Cada número es una historia detenida en el tiempo y son miles de familias que todavía guardan una silla vacía en la mesa. Hacer memoria no es vivir anclados al pasado: es permitir que quienes hoy no vivieron ese dolor puedan entender por qué algunos debates siguen siendo tan difíciles.
Y eso importa especialmente ahora, cuando en plena carrera presidencial han resurgido voces que relativizan crímenes de lesa humanidad, e incluso se abren a indultar a violadores de niños y a agentes de la dictadura condenados, como si fueran comparables. Es una señal que inquieta no por la política, sino por lo que dice de nuestra ética pública.
Ahí entra un nombre que Chile conoce demasiado bien: Miguel Krassnoff Martchenko. Brigadier del Ejército, alumno de la Escuela de las Américas, agente operativo de la DINA, jefe del grupo Halcón, pieza clave en los centros de tortura de Londres 38, Villa Grimaldi, Venda Sexy y Simón Bolívar.
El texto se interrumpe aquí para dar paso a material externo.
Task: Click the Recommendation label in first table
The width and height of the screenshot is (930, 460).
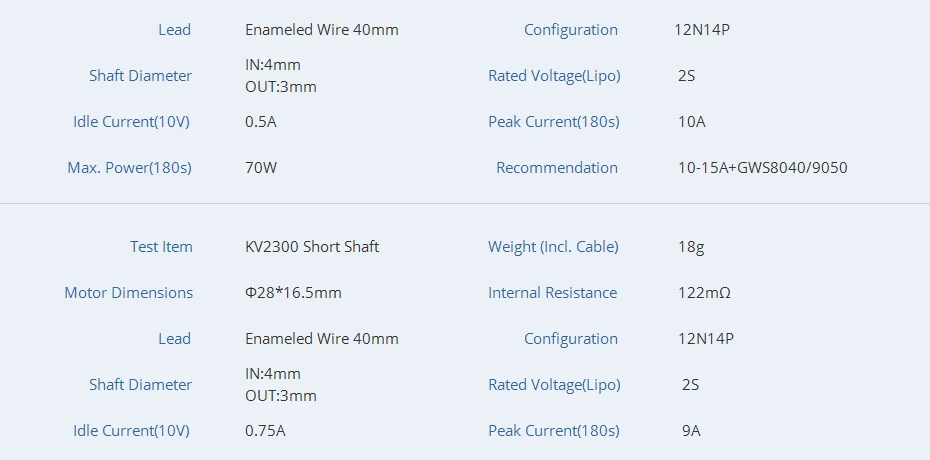Action: [557, 168]
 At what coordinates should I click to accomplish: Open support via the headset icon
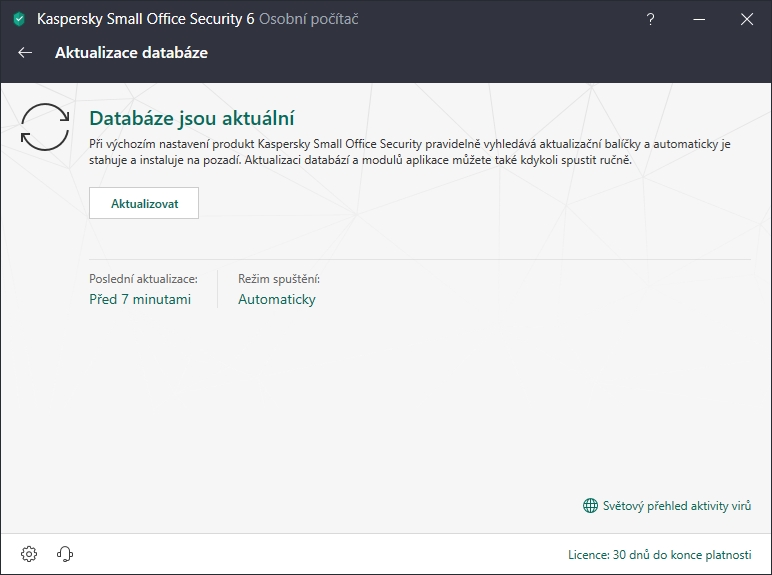pyautogui.click(x=66, y=554)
La justicia lo ha condenado en más de 80 causas. Suma más de mil años de cárcel. Entre ellas, la justicia ha acreditado: Más de 80 condenas y más de 1.000 años de cárcel; secuestro calificado de 15 prisioneros en Londres 38, sustracción de dos menores de edad; desaparición de militantes del MIR y del PC en la Operación Colombo y Calle Conferencia; homicidio de Miguel Enríquez; homicidio de Fernando Valenzuela; secuestro y desaparición de los cineastas Carmen Bueno y Jorge Müller; torturas sistemáticas a decenas de personas, entre ellas mujeres embarazadas, historias de horror, silencios ahogados, ecos de la memoria frágil de un país cuyos muertos aún gritan justicia.
Frente a ese historial, que un candidato presidencial diga que “no cree todas las cosas que se dicen de él” significa una de las formas más perversas de reescribir la historia. Y cuando un diputado de su partido y comando sugiere que estos crímenes podrían analizarse junto con los de violadores de niños y niñas, cruzamos un límite que no deberíamos perder de vista, porque es un camino sin retorno hacia la impunidad.
Las nuevas generaciones no tienen por qué cargar con el dolor que vivieron las generaciones que los anteceden. Pero sí merecen saber la verdad completa, sin adornos ni distorsiones. Porque la memoria no es una carga: es un piso. Y cuando ese piso se fractura, lo que se debilita no es un sector político, sino la democracia misma y el tan anhelado Estado de Derecho que antaño nos costó tanto recuperar.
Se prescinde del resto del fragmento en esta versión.